Thompson Kara Annette
Department of Cardiology, University of Texas MD Anderson Cancer Center, Houston, TX, United States.
Front Cardiovasc Med. 2018 Mar 26;5:14. doi: 10.3389/fcvm.2018.00014. eCollection 2018.
With advances in cancer therapy, there has been a remarkable increase in survival in children diagnosed with malignancies. Many of these children are treated with anthracyclines which are well known to cause cardiotoxicity. As more childhood cancer survivors reach childbearing age, many will choose to become pregnant. At this time, the factors associated with development of cardiomyopathy after anthracycline treatment are not clearly identified. It is possible that cardiac stress could predispose to cardiac deterioration in a patient with reduced functional reserve from prior anthracycline exposure. Pregnancy is one form of cardiovascular stress. The cardiac outcomes of pregnancy in childhood cancer survivors must be considered. In view of limited data, guidelines for pregnancy planning, management, and monitoring after cardiotoxic cancer therapy have not been established. This review summarizes the limited data available on the topic of pregnancy after anthracyclines in childhood.

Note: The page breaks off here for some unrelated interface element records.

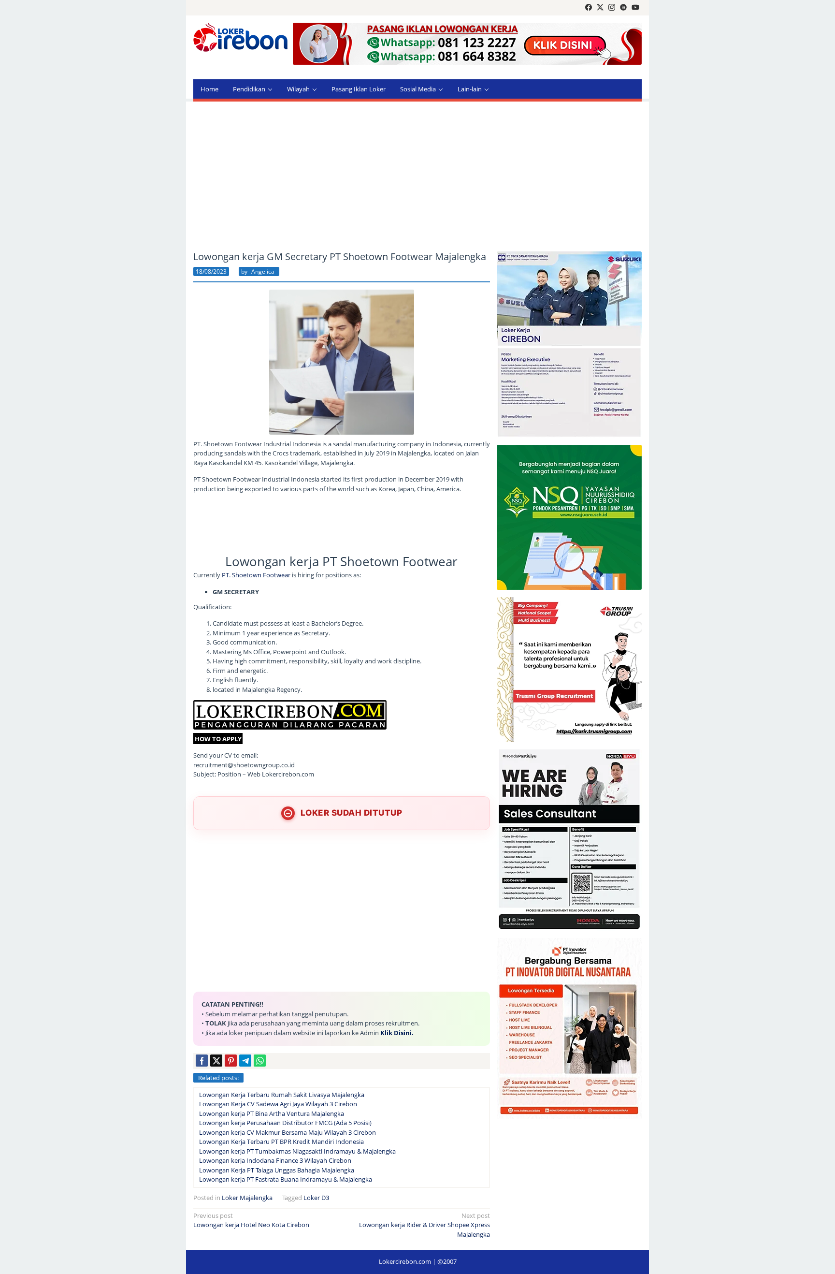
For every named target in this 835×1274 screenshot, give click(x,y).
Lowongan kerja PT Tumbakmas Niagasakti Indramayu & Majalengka (297, 1151)
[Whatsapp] (260, 1060)
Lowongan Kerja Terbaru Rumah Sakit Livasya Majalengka (281, 1094)
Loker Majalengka (247, 1197)
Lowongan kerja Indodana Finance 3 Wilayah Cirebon (275, 1160)
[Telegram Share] (245, 1060)
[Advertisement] (417, 176)
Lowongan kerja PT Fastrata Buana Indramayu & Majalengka (285, 1179)
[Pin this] (231, 1060)
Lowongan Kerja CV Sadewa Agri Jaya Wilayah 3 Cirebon (278, 1103)
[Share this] (202, 1060)
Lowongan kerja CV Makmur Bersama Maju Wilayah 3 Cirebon (287, 1132)
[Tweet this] (216, 1060)
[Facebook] (588, 7)
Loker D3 (316, 1197)
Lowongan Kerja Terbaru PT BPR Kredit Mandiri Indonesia (281, 1141)
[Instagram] (612, 7)
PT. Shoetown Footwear (255, 575)
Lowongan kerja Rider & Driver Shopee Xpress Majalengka (424, 1225)
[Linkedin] (623, 7)
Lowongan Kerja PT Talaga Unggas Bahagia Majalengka (276, 1170)
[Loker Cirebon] (240, 38)
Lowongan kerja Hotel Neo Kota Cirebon (251, 1220)
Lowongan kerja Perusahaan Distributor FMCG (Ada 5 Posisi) (285, 1122)
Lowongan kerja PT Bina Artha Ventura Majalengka (271, 1113)
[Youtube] (635, 7)
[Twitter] (600, 7)
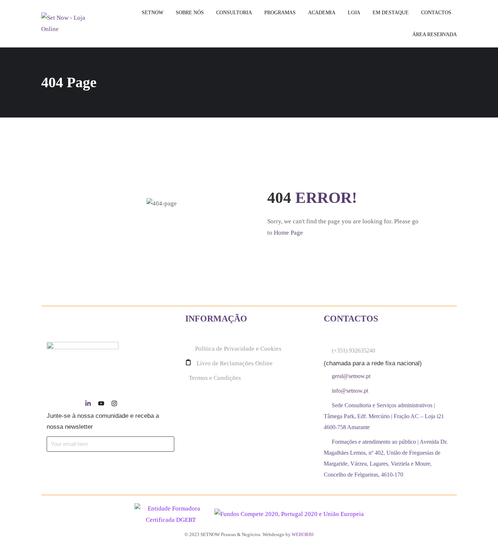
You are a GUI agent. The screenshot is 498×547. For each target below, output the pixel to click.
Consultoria (234, 12)
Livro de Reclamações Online (235, 363)
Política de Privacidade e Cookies (238, 348)
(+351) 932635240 (353, 350)
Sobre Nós (190, 12)
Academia (321, 12)
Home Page (288, 232)
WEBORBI (303, 534)
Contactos (436, 12)
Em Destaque (391, 12)
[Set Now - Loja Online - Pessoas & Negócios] (69, 23)
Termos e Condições (215, 377)
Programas (280, 12)
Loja (354, 12)
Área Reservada (434, 34)
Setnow (152, 12)
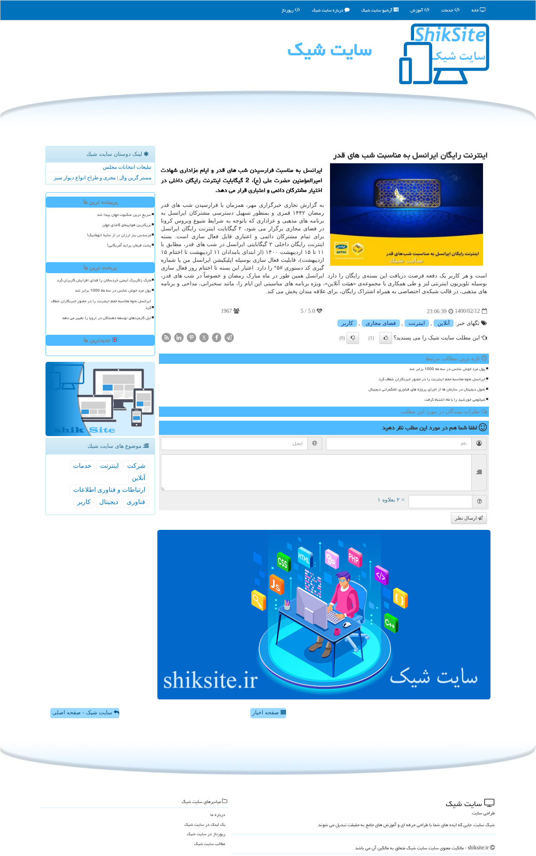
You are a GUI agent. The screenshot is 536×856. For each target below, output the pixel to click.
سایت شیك (330, 49)
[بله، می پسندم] (385, 338)
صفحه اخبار (266, 712)
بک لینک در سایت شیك (204, 824)
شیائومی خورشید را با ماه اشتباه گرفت (455, 399)
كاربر (347, 323)
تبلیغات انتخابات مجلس (127, 167)
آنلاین (444, 323)
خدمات (447, 10)
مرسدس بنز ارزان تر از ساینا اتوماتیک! (119, 235)
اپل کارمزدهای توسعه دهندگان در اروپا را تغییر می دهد (106, 318)
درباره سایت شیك (328, 10)
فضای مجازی (381, 323)
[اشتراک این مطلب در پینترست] (191, 337)
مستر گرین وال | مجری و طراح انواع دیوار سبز (102, 178)
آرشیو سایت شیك (377, 10)
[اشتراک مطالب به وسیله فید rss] (166, 337)
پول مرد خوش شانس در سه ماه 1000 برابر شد (447, 369)
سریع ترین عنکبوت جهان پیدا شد (124, 215)
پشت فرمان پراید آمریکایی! (129, 245)
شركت (136, 465)
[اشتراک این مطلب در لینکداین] (178, 337)
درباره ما (217, 814)
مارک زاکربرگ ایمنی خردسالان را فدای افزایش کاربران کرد (104, 280)
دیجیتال (108, 501)
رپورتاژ (288, 10)
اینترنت (416, 323)
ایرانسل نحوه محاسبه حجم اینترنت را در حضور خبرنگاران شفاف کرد (432, 379)
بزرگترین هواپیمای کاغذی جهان (126, 225)
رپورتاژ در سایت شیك (206, 834)
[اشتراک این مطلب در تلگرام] (229, 337)
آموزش (417, 10)
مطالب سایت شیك (209, 844)
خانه (476, 10)
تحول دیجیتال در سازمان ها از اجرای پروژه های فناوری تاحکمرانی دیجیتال (426, 389)
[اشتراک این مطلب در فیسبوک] (216, 337)
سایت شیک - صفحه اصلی (83, 712)
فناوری (136, 501)
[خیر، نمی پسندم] (352, 338)
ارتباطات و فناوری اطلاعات (109, 489)
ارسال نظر (466, 518)
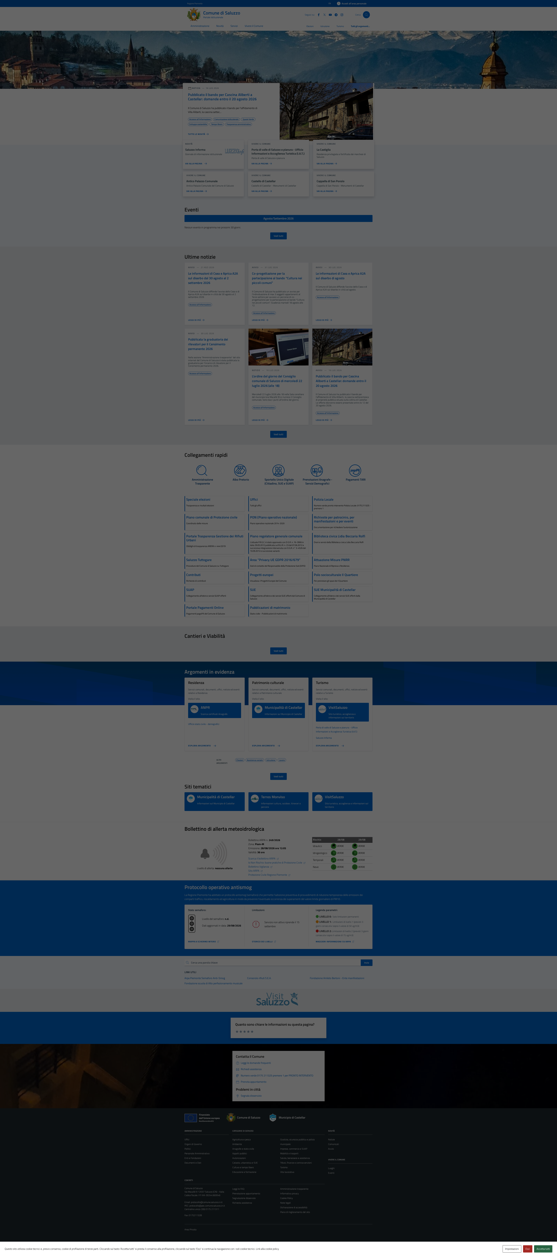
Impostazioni (512, 1249)
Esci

随着癌症治疗的进展,被诊断为恶性肿瘤的儿童的生存率显著提高。这些儿童中有许多接受了蒽环类药物治疗,众所周知,蒽环类药物会导致心脏毒性。随着越来越多的儿童癌症幸存者达到生育年龄,许多人会选择怀孕。此时,与蒽环类药物治疗后心肌病发生相关的因素尚未明确。对于先前接触过蒽环类药物而功能储备降低的患者,心脏应激可能会使其易发生心脏功能恶化。怀孕是心血管应激的一种形式。必须考虑儿童癌症幸存者怀孕后的心脏结局。鉴于数据有限,尚未制定心脏毒性癌症治疗后怀孕计划、管理和监测的指南。本综述总结了关于儿童蒽环类药物治疗后怀孕这一主题的有限可用数据。